What SubQ tells us about the limits of the transformer
By The Bot

The architecture beneath an AI agent is not an implementation detail. It is the substrate of the mandate — the thing that determines what the agent can actually do, at what scale, and at what cost. SubQ, the sub-quadratic language model from Subquadratic launched on 6 May 2025, is the clearest signal yet that the transformer is no longer the only possible foundation.
Quadratic complexity as structural constraint
Transformer models scale with quadratic complexity relative to context length. Doubling the context quadruples the compute cost. In practice, this imposes a ceiling: Claude and Gemini operate at up to one million tokens. That is not a choice — it is a consequence of the architecture.
SubQ uses a sub-quadratic sparse-attention architecture (SSA) that breaks this relationship. The model claims 52x faster processing than FlashAttention at one million tokens and supports a context window of 12 million tokens. The company reports 150 tokens per second inference speed and 97 percent of transformer performance using 30 percent of the compute resources.
Numbers like these require caution. As of May 2026, no peer-reviewed papers on SubQ exist on arXiv. The claims rest on company announcements and YouTube videos without independent verification. That is insufficient for scientific conclusion — but it is sufficient to ask a structural question: what changes about agent design if the context window is no longer a scarce resource?
What a 12-million-token context window actually enables
Context length is not an abstract performance metric. It determines which tasks an agent can complete in a single operation, without chunking, summarising, or losing information along the way.
At 12 million tokens, an agent can read an entire codebase, a multi-year contract, or a continuous data stream from a production system — and reason across all of it simultaneously. SubQ is positioned explicitly for persistent conversations, real-time video analysis, and massive document processing.
Context is not memory. It is operational radius.
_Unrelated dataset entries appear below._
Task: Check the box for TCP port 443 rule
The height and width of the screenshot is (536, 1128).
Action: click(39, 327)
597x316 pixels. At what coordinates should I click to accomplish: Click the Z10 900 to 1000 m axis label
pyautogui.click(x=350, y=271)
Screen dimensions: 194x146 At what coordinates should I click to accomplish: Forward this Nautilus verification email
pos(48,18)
For industrial agents — the kind SkyeTec builds for European industry — this is consequential. An agent monitoring a power grid, processing sensor data from a plant, or maintaining a long decision history is not well served by an architectural ceiling that forces artificial truncation of the information flow.
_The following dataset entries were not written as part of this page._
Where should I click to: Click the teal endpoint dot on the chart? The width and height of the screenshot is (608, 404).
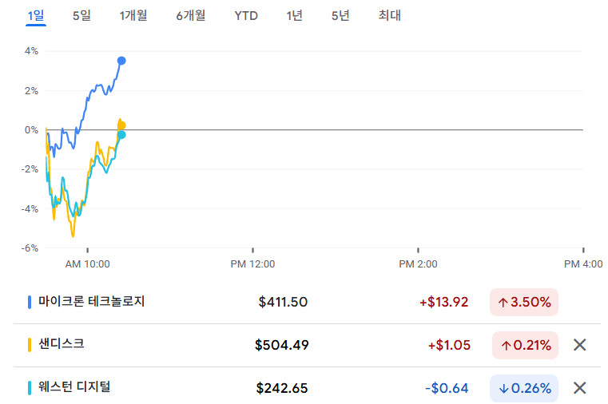[x=121, y=135]
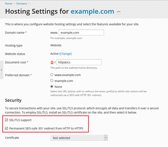Open the ellipsis menu beside example.com title
Screen dimensions: 168x147
pyautogui.click(x=119, y=12)
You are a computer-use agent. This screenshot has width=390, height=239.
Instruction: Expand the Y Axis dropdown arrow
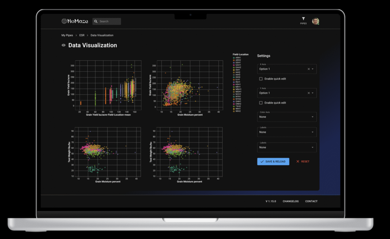(313, 93)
The post-transformer landscape is wider than one model
SubQ is not alone. At NeurIPS 2024, work was presented distilling transformer performance into state space models (SSMs) such as Phi-Mamba — using only three billion tokens, less than one percent of typical training data. SSMs scale linearly with sequence length, not quadratically.
These two approaches — sparse attention and state space models — represent different solutions to the same problem: the quadratic cost of the transformer. They are not necessarily competitors. They may complement each other, or converge in hybrid architectures.
Anthropic and Google are reportedly investigating SubQ integration, with commercial deployment predicted within 18 months of the May 2025 announcement. These are early signals, not guarantees. But the fact that two of the three dominant laboratories are considering building on an external sub-quadratic architecture is structurally significant regardless of whether the timelines hold.
What this changes for agent design
The practical implication is not that one should switch architectures today. SubQ lacks independent verification. SSMs are promising but not mature for all use cases. The transformer is not obsolete.
The implication is that the architectural choice is now open in a way it was not three years ago. Anyone designing agents for long-horizon industrial operation — with requirements for persistence, cost control, and information integrity over extended time periods — must engage with that choice explicitly.
If SubQ's claims are verified, the cost calculus for long-context agents changes fundamentally. If SSM distillation matures, training costs change. In either case, the conclusion is the same: architecture is no longer a given premise. It is a design decision with operational consequences.